JAKARTA - The US Department of Energy launched a program to fund four large-scale projects across the country that can remove carbon dioxide from the air, on Thursday, May 19. They are investing $3.5 billion in nascent technology, which the Joe Biden Administration says is needed to meet its target of achieving net zero emissions by the middle of this century.

The agency released an official notice saying it would fund a $3.5 billion program created by the 2021 Bipartisan Infrastructure Act that would create four regional direct air capture centers to spur widespread deployment of carbon dioxide transport and storage technology and infrastructure.

The United Nations Intergovernmental Panel on Climate Change released a report last month saying the world will need "carbon dioxide removal" technologies, from planting trees that absorb carbon to grow, to expensive technologies to suck carbon dioxide straight out of the air to meet global goals to curb climate change.

"The latest climate report from the United Nations makes it clear that removing legacy carbon pollution from the air through direct air capture and storing it safely is a critical weapon in our fight against the climate crisis," said US Energy Secretary Jennifer Granholm, as quoted by Reuters.

Carbon removal technologies have received great attention and investment in recent months.
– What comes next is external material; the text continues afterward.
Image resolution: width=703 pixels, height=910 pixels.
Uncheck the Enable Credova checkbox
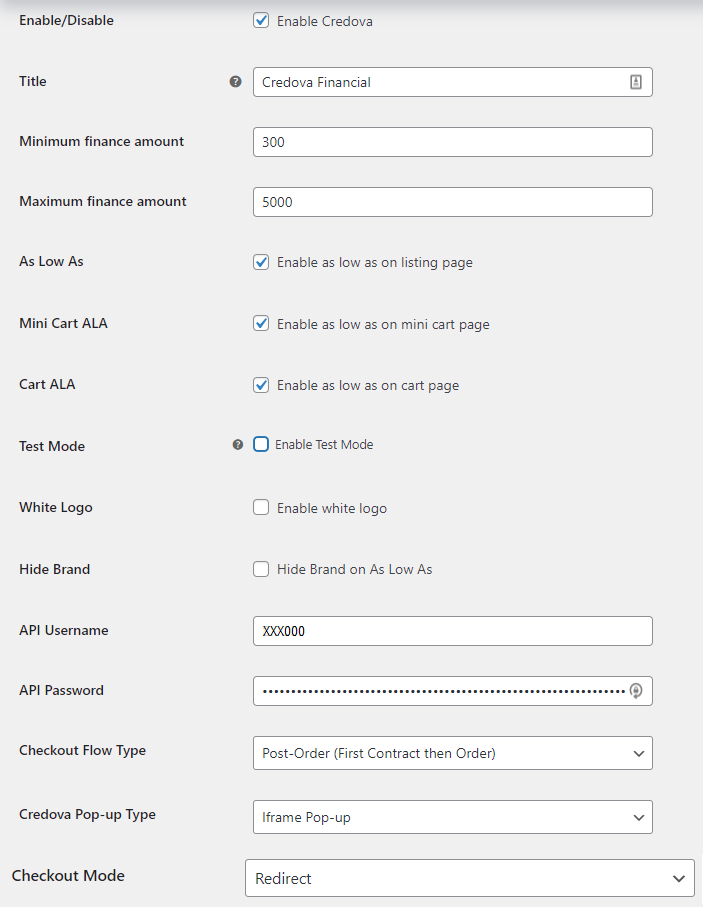(x=261, y=20)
There are three major direct air capture projects, under development and which have emerged in North America and Europe but they only suck small amounts of CO2 from the air at present.

Earlier this year, tech companies Google, Shopify, Meta and Stripe launched a $1 billion fund that will buy carbon removal credits over the next decade as a way to encourage rapid deployment of the technology.

World conglomerate Elon Musk last year offered $100 million in prize money to inventors for developing new carbon removal technologies.

The DOE says that by the middle of this century, carbon removal needs to be done on a gigaton scale, meaning it should be able to absorb the equivalent emissions of the roughly 250 million vehicles driven in one year.